In the first six stories reprinted herein, García-López blends the page design style of Neal Adams with the aesthetics of Steve Ditko to create stylish page design cramped and dotted with panels. Still, the physicality of Superman and guest-stars, such as Supergirl and Solomon Grundy, shines through everything. Superman’s muscular form takes on the traits of dancer’s lithe body, as the Man of Steel flexes, fights, and flies from one panel to another. Because García-López can pull this off, he creates a sense of movement in his pages, connecting not just each panel to another, but also each page to another. Looking at the art, I thought I was watching a tiny Superman literally flying through the story and acting as the storytelling vehicle.
The masterstroke of Adventures of Superman: José Luis García-López is its reprint of All-New Collector’s Edition #C-54, a 1978, oversized comic book that pitted Superman and Wonder Woman against each other, before finally uniting to fight Axis evil. The clean inks by Dan Adkins give García-López’s pencils a Neo-Classical quality, but retains the “New York slick” style that fits this World War II era story.
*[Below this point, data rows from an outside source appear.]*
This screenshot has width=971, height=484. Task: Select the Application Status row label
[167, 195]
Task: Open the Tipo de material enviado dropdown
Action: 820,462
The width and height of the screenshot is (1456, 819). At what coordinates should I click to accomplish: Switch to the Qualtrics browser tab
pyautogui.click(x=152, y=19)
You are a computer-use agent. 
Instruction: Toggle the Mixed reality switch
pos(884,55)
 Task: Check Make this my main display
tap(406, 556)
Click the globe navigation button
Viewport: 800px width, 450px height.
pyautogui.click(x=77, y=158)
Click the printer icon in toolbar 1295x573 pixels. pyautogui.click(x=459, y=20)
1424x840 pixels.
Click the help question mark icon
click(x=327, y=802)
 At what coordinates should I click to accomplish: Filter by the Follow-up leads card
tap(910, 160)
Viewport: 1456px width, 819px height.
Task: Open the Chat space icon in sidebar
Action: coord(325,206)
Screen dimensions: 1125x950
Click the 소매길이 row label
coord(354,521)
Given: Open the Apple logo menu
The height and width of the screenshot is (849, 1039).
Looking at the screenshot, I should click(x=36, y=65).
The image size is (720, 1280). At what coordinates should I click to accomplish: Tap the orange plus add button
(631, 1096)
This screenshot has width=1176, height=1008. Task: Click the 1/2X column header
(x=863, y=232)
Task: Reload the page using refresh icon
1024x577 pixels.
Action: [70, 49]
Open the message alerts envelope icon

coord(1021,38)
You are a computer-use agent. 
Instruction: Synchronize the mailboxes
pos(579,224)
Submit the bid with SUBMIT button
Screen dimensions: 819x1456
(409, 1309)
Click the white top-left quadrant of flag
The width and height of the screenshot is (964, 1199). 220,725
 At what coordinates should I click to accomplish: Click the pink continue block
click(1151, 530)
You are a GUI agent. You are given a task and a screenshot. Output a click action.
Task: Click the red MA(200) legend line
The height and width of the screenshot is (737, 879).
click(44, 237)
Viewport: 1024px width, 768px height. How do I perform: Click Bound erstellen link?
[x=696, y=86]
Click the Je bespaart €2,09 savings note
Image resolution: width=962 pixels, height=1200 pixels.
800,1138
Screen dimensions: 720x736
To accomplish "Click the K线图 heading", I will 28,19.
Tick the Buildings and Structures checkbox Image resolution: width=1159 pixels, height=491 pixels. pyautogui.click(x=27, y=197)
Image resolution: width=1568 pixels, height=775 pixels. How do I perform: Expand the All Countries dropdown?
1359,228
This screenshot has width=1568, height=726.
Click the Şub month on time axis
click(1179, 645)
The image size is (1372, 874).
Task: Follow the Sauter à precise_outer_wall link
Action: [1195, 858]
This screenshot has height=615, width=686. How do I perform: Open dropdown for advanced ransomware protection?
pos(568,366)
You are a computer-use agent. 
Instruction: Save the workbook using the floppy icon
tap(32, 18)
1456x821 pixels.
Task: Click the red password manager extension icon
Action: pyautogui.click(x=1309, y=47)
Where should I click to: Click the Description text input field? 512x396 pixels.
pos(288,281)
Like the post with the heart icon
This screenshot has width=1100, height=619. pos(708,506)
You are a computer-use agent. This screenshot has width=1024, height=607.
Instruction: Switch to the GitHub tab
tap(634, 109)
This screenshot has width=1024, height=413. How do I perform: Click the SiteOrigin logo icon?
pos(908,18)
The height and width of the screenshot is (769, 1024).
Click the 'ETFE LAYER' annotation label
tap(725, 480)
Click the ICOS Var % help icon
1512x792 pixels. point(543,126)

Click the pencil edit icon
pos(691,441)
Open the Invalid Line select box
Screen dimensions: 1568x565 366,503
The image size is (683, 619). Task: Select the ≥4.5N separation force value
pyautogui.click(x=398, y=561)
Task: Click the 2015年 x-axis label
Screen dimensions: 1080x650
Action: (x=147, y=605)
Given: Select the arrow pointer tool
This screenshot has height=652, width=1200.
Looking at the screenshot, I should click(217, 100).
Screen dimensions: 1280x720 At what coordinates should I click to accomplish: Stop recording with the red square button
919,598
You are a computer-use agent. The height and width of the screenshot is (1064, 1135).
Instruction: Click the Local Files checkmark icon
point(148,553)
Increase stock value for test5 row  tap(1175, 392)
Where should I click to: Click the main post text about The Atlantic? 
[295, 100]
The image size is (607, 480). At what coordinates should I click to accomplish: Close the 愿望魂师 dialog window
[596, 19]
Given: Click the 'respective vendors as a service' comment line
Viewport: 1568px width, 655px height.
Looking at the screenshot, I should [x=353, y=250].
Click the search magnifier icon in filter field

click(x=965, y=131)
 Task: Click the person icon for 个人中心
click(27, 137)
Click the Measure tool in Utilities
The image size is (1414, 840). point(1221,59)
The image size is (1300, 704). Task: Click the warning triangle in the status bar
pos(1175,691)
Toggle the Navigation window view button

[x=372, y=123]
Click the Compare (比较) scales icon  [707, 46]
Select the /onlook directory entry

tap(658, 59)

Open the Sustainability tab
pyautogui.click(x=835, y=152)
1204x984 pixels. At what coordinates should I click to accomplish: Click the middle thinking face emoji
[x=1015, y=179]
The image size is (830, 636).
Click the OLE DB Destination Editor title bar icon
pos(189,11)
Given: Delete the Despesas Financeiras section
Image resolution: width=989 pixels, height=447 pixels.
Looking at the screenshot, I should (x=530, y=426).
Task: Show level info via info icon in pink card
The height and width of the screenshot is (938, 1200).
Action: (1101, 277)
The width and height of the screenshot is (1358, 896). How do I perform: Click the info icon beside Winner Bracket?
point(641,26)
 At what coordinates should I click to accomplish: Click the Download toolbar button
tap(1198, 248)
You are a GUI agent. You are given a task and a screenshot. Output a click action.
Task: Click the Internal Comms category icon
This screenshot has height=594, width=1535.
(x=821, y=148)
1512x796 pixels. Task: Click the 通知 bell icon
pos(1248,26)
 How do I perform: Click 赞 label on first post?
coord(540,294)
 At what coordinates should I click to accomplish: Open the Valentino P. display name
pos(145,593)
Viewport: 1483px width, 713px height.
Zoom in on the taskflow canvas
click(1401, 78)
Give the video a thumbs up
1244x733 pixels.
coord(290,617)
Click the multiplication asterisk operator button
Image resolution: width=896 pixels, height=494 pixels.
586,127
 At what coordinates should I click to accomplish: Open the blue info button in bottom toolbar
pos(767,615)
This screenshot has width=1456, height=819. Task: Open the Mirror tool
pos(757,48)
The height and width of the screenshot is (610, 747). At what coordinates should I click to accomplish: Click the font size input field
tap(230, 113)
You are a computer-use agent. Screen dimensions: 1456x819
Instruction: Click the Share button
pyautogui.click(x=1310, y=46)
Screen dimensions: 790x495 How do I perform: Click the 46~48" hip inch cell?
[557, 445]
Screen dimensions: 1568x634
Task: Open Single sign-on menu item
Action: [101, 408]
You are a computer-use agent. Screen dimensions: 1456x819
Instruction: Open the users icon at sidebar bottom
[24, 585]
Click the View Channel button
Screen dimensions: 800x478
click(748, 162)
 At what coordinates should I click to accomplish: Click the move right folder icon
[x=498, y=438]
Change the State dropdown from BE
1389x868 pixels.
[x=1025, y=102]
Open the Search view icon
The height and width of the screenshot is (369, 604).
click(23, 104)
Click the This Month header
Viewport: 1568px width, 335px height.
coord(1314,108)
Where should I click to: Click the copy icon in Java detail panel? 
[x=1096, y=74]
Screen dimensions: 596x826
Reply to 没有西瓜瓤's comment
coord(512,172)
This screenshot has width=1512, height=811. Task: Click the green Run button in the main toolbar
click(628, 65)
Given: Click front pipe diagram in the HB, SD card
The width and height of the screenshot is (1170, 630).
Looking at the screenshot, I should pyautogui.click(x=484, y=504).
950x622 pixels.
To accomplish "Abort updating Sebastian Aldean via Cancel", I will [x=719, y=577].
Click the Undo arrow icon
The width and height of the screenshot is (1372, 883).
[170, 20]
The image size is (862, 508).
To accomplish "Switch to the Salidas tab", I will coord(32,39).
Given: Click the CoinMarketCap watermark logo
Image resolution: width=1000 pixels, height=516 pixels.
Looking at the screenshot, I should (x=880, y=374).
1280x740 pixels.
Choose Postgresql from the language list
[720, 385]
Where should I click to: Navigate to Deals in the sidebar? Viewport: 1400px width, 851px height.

This book will also afford readers an opportunity to read stories written by a number of good comic book writers, especially the now underappreciated Gerry Conway. His “Superman vs. Wonder Woman” tale is spectacular. The feud between the two heroes and their eventual resolution makes sense within the context of the story and also corresponds with real world issues that still vex us today.
Somehow, my Bin boss was able to talk DC Comics into giving me a copy of Adventures of Superman: José Luis García-López. I don’t owe them a good review for giving me this book, but I’m going to give them one anyway. This archival presentation is the kind of book that a great comic book artist like José Luis García-López not only deserves, but has also earned. It is also indicative of the usual high quality of DC Comics’ hardcover reprint books.